======== Provided text

I’m going to process some stuff online, here. I’m actually incredibly curious as to where it’s going to go. I don’t have the intention for ‘the moral of the story’ but really want to look at uncomfortable meanderings and see if I can unearth a deeper level of truth.
I have to admit, I have come to be grateful for the pain I experience. It has slowed me down in a way and to a degree I never would have self-selected, but that slowness, that stillness, that unplugging from the “Now! Now! Now!” of life has been enormously enriching. Enormously.
So, does that mean I’m attached to the pain I experience? It might. And that would be a shame. I mean, I don’t want to be creating pain because I’ve attached a benefit to it. At the same time, I have worked so many freaking programs to transcend it, choose differently, exert my co-creative potential for perfect health.
I want to say “none of them worked” but that wouldn’t be true. All of them worked in part. Some little parts, some big parts. But nothing ‘took away’ the pain in my body. Bummer, because that would’ve been nice.

================

→ **Given problem 1**
In the rows running from the line containing "Task: Tap the share icon beside 向好友推薦 Outlook" down to the line containing "(x=1247, y=177)", rename "Viewport" to "Display area" and reproduce those lines with nothing else changed.
The reflection on pain and the rows that follow it come from unrelated sources.

======== Information given

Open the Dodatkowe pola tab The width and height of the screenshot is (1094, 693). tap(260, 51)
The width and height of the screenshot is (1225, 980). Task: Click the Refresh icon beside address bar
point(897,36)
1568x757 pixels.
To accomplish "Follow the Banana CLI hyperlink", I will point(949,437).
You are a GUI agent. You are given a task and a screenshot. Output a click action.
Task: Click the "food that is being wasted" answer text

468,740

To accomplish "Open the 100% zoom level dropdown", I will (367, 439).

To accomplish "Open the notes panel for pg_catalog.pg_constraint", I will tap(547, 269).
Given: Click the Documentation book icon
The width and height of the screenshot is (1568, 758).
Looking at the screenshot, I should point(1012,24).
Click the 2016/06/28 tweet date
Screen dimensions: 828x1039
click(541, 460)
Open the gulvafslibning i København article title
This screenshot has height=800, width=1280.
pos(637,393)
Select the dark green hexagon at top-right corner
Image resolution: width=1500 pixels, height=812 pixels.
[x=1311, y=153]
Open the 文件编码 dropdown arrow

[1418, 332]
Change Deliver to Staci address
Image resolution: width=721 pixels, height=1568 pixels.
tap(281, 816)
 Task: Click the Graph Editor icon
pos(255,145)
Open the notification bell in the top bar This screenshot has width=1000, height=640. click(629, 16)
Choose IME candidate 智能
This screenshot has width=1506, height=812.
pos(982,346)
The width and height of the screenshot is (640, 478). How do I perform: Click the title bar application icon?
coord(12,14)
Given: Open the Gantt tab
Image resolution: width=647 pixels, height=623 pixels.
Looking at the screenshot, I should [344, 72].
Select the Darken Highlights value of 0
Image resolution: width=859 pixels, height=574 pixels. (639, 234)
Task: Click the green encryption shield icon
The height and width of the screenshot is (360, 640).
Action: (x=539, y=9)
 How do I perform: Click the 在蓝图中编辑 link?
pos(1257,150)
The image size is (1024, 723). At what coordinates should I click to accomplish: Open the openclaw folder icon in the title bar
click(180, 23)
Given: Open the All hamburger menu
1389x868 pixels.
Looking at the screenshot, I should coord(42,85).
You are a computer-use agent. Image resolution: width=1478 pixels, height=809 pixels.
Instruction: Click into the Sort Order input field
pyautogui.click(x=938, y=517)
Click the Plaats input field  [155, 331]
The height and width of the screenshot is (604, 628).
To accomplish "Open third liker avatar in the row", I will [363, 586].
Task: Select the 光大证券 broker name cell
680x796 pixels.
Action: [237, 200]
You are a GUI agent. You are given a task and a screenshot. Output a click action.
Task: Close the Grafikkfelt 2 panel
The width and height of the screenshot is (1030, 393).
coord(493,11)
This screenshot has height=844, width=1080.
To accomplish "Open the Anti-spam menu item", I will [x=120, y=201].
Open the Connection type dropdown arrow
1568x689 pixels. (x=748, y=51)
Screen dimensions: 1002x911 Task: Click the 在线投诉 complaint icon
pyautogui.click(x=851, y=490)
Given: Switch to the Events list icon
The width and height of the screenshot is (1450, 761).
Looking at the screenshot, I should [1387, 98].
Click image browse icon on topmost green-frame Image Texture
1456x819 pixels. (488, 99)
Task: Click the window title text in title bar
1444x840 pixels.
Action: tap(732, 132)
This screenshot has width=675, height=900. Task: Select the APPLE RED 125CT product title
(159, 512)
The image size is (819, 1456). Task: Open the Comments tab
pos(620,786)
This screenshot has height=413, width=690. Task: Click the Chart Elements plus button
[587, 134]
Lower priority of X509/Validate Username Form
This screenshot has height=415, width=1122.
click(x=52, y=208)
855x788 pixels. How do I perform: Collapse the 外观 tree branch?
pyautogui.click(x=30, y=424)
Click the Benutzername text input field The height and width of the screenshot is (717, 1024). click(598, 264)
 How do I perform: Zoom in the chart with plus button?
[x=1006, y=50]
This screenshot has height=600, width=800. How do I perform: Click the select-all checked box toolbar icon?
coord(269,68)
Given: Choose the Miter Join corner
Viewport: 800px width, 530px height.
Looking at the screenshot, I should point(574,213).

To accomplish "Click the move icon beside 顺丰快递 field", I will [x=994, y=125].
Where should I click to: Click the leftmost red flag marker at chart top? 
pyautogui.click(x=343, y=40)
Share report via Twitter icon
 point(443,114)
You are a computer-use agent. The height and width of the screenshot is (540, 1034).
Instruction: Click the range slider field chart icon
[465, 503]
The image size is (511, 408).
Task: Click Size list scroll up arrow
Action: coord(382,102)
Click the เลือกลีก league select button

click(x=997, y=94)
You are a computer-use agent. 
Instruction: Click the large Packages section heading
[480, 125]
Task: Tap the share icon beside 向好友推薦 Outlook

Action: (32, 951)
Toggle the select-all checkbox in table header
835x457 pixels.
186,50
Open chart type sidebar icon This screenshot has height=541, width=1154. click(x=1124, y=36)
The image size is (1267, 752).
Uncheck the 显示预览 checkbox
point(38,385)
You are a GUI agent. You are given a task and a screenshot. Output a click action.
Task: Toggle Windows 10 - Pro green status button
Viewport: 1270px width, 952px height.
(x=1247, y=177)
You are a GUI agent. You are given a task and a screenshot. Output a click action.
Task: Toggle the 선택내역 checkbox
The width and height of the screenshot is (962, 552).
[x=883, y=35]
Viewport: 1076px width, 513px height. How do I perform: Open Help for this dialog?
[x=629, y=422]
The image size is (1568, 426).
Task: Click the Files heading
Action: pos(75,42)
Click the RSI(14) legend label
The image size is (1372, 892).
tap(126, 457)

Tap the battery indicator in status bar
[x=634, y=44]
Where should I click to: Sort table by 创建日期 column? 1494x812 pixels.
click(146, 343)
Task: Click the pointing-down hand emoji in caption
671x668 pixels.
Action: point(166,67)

================

→ **Given problem 2**
In the reflection on pain, how does the writer describe the effect of the slowness and stillness the pain brought?

→ **Worked answer 1**
Task: Tap the share icon beside 向好友推薦 Outlook

Action: (32, 951)
Toggle the select-all checkbox in table header
835x457 pixels.
186,50
Open chart type sidebar icon This screenshot has height=541, width=1154. click(x=1124, y=36)
The image size is (1267, 752).
Uncheck the 显示预览 checkbox
point(38,385)
You are a GUI agent. You are given a task and a screenshot. Output a click action.
Task: Toggle Windows 10 - Pro green status button
Display area: 1270px width, 952px height.
(x=1247, y=177)

→ **Worked answer 2**
It has been enormously enriching.